**MATERIAL SHOWN**

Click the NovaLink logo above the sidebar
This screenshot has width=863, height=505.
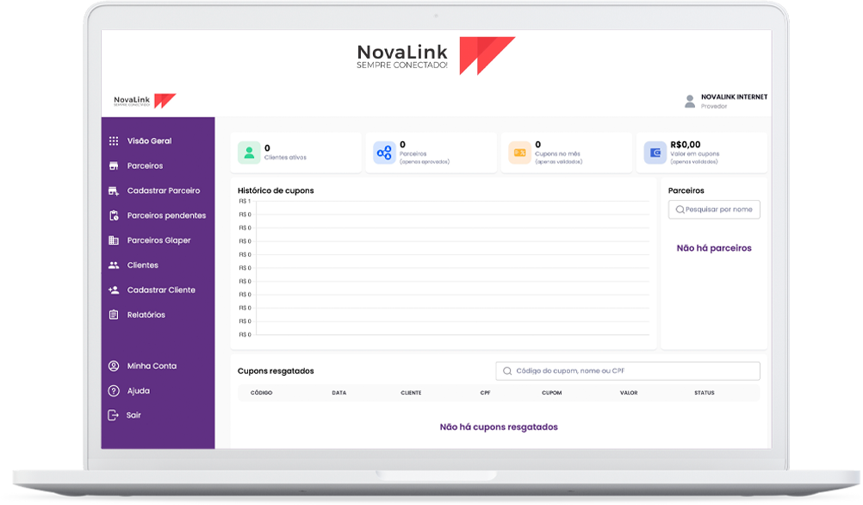[145, 101]
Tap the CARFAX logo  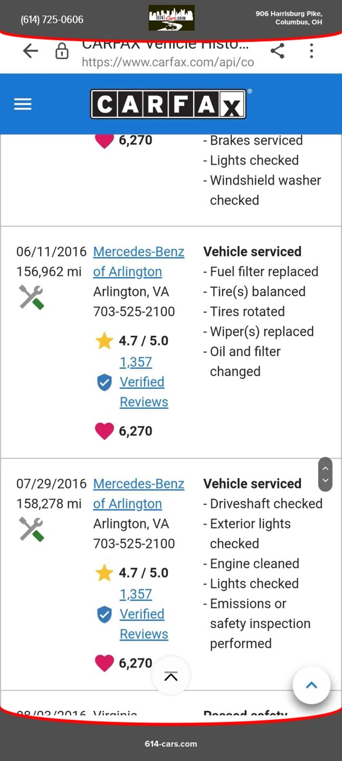(168, 104)
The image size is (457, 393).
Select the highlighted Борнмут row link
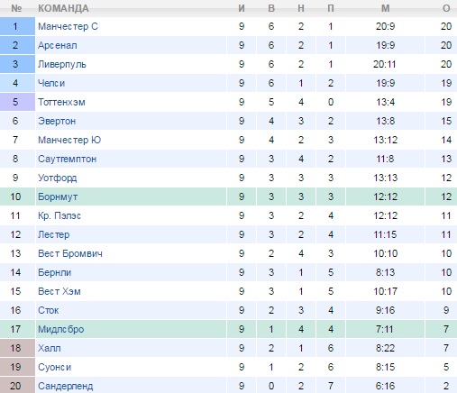[58, 197]
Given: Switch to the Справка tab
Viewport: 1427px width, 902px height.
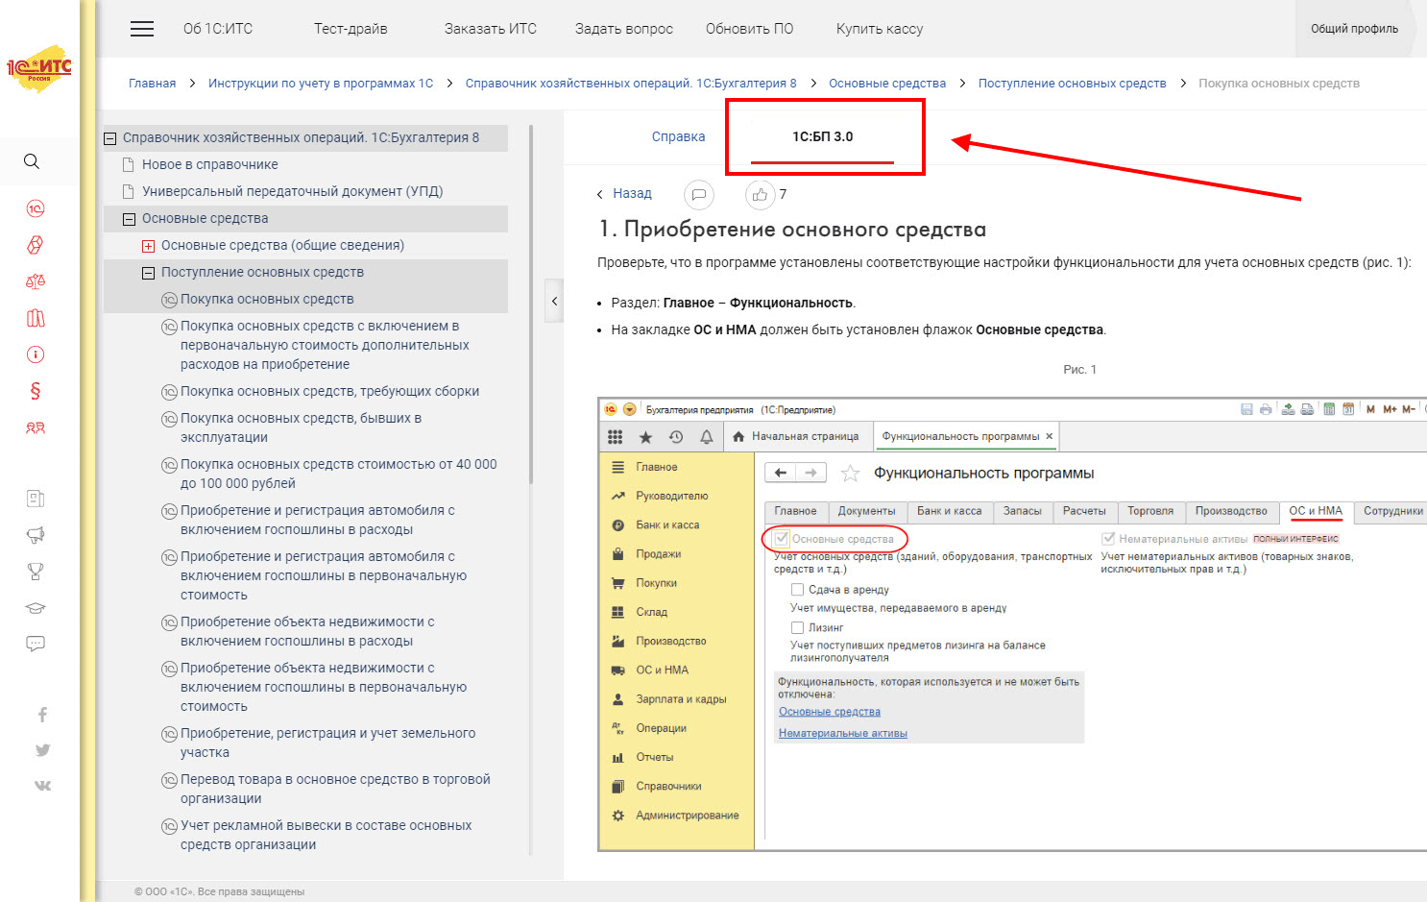Looking at the screenshot, I should (x=678, y=136).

**TASK**
Repeat the rows word for word, starting with the line containing "The image size is (457, 393)." and going on through the final line of the rows. Leave the pictures out.

**TASK SOLUTION**
The image size is (457, 393).
Select the highlighted Борнмут row link
[58, 197]
Given: Switch to the Справка tab
Viewport: 1427px width, 902px height.
Looking at the screenshot, I should (x=678, y=136).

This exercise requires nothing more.